28. Les private atau pacaran?

147 24 22
                                    

Tania menekuk wajahnya sedari tadi, ia menjatuhkan kepala diatas meja ruang tamu yang kini penuh dengan tumpukan buku. Tadinya gadis itu mengajak Revan untuk nge-date ke mall, ia ingin menghabiskan waktu dengan Revan seperti pasangan kekasih pada umumnya. Tapi bukannya menuruti keinginan Tania, Revan justru datang dan menyuruh gadis itu untuk belajar. Biar otak Tania diisi hal-hal yang bermanfaat, bukan hanya perihal makan, diskotik, seru-seruan dan membuat keributan saja, begitu kata pemuda itu. Tania tentu saja merengek tak setuju awalnya, namun Revan mengancam. Ia tidak akan mau datang kemari dan akan mengabaikan Tania jika gadis itu tak mau. Lagipula Tania sudah berjanji akan berubah, dan beginilah cara Revan membantu gadis itu.

Revan kembali dari dapur dengan sepiring cookies dan segelas susu, ia terkekeh pelan begitu melihat Tania yang terkulai lemah disana. Ia meletakkan piring dan gelas tersebut ke atas meja, lantas duduk di sebelah gadis itu.

Pemuda dengan kaos hitam tersebut mengelus kepala Tania lembut, membuat sang kekasih mengangkat kepalanya. Tania mencebikkan bibir menatap Revan, ia merengek mendekat, mendusel pada pemuda menyebalkan di depannya ini. "Udah ya, Van. Capek tau, udah dua jam belajar."

"Sifat peramegnetik yang paling kuat terdapat pada ion?" Revan menaikkan sebelah alisnya setelah mengajukan pertanyaan tersebut. Tania mendongak menatap pemuda itu dengan kesal, bukannya disuruh berhenti malah diajukan pertanyaan. Jika digambarkan dalam buku komik, bisa dipastikan kepala Tania sudah mengeluarkan asap sekarang.

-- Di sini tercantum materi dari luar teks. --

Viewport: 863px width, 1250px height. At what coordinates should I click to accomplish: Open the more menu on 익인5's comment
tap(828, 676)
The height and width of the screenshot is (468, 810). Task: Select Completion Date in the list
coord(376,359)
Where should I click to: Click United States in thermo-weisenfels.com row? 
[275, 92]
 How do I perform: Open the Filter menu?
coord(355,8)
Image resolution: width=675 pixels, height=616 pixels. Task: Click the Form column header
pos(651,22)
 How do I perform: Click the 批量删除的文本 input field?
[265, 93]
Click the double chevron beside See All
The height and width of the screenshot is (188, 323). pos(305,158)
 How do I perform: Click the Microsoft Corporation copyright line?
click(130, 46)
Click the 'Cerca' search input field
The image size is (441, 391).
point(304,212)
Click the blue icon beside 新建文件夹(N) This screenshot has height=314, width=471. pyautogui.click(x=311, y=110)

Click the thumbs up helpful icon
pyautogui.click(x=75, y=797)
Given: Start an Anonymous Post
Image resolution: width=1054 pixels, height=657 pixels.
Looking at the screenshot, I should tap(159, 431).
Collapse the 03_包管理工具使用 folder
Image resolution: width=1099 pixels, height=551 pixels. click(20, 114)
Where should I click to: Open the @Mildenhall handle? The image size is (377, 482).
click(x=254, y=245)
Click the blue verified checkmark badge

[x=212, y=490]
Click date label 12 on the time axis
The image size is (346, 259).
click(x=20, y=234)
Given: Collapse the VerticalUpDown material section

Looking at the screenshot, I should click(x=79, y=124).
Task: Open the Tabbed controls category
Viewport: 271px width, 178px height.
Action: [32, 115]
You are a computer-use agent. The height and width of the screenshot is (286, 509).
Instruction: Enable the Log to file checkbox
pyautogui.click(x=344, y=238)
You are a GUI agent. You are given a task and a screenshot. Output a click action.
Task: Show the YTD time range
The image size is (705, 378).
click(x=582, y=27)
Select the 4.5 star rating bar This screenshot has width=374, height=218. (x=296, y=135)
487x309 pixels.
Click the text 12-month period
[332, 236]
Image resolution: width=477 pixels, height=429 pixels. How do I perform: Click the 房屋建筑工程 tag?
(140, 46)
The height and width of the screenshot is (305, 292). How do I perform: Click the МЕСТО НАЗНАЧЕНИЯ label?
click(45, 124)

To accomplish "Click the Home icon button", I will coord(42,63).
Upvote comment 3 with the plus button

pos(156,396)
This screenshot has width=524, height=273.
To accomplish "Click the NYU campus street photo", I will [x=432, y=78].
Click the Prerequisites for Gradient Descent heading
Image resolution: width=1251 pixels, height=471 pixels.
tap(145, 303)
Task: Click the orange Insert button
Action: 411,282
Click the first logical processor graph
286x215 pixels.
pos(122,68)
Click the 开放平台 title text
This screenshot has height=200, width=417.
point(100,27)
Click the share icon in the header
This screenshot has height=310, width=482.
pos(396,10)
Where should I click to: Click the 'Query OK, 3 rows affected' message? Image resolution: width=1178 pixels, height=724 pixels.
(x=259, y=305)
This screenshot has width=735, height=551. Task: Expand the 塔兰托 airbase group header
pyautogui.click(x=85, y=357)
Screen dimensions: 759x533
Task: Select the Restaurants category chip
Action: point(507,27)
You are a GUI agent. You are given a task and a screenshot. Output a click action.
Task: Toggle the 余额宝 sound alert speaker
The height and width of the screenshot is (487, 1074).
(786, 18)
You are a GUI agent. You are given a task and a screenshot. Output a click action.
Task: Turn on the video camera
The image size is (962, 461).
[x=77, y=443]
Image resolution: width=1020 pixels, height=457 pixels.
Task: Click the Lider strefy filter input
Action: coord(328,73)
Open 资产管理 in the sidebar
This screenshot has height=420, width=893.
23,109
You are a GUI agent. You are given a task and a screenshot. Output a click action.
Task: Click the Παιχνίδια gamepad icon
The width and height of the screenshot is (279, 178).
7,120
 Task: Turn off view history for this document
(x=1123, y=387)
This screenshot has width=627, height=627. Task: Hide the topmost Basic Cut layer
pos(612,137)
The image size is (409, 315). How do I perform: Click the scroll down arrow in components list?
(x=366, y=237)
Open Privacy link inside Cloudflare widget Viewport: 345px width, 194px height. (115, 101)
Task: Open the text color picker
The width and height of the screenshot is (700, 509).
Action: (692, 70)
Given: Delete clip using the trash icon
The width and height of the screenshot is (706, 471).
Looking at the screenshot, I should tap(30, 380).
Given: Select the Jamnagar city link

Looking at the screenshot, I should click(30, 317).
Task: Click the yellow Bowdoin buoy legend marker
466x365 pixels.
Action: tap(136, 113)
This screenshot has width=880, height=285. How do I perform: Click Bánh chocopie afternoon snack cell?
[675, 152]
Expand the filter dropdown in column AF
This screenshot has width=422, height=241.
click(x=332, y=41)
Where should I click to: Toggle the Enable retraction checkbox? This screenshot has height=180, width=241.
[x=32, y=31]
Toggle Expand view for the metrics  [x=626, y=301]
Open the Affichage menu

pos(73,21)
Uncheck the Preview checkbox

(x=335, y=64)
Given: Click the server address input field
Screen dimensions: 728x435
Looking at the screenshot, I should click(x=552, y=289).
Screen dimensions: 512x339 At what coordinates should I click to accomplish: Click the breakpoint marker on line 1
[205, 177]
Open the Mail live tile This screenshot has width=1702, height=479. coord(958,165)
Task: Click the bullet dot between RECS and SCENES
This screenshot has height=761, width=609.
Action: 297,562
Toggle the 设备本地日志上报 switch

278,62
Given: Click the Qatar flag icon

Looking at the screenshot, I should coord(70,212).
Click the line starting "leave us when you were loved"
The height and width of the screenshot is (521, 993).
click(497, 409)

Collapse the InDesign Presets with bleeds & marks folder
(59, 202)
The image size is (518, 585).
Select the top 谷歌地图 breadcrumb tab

"Kalau bisa jawab lima pertanyaan gue, belajarnya udahan."

"Kebanyakan, satu aja!" Revan menggeleng cepat mendengar perkataan Tania. Enak saja, terlalu sedikit jika hanya satu pertanyaan.

"Tiga deh, ya ya ya ya," bujuk Tania.

"Oke," balas pemuda itu setuju. Revan segera meraih buku tulis di atas meja, menuliskan deretan huruf dan angka disana. Tania mendelik, kepalanya sudah berdenyut duluan hanya karena melihat soal yang Revan buat.

Soal pertama :

Molalitas suatu larutan yang mengandung 20% berat C2 H5 OH (Mr = 46) adalah ...

Soal kedua :

Banyaknya MgSO4 (Mr = 120) yang dilarutkan dalam 400 gram udara untuk membuat larutan 0,5 m adalah ...

Soal ketiga :

Fraksi mol etanol (Mr = 46) dalam udara adalah 0,5. Jika dinyatakan dalam persen konsentrasi berat etanol adalah ...

"Nih, kerjain!" ujar Revan sembari menggeser buku tulis tersebut ke arah Tania. Tania melongo, menelan ludah begitu selesai membaca deretan huruf yang tersusun disana.

"Ehem, Van. Gue tiba-tiba mules, ke toilet dulu ya." Tania hendak bangkit, namun Revan dengan cepat menahannya dengan menarik kerah belakang gadis itu. Tania terjungkal ke belakang karena hal tersebut, untung saja Revan masih bertanggungjawab dengan menangkap tubuh gadis itu sehingga pantat Tania tidak menjadi korban lantai marmer. Tania terduduk di pangkuan Revan, dengan pemuda itu yang kini memeluknya dari belakang.

"Gak usah alasan, kerjain soalnya, pacar!" bisik Revan ditelinga gadis itu, membuat bulu kuduk Tania meremang seketika. Jika sudah seperti ini, ia hanya bisa menurut.

***

Gadis itu meraih sebuah cookies yang tersisa di atas piring, segelas susu juga ludes bersamaan dengan selesainya ia mengerjakan soal-soal yang sang kekasih berikan. Ralat, bukan kekasih! Revan lebih cocok dipanggil guru les dadakan dibanding kekasihnya.

"Akhirnya selesai juga." Tania menyodorkan jawabannya ke pemuda yang kini duduk di sisi kanannya itu, ia menghela napas lega kemudian menyenderkan kepala ke bahu Revan.

Revan meraih buku tersebut, mengoreksi jawaban Tania satu – persatu dengan teliti. "Udah bener."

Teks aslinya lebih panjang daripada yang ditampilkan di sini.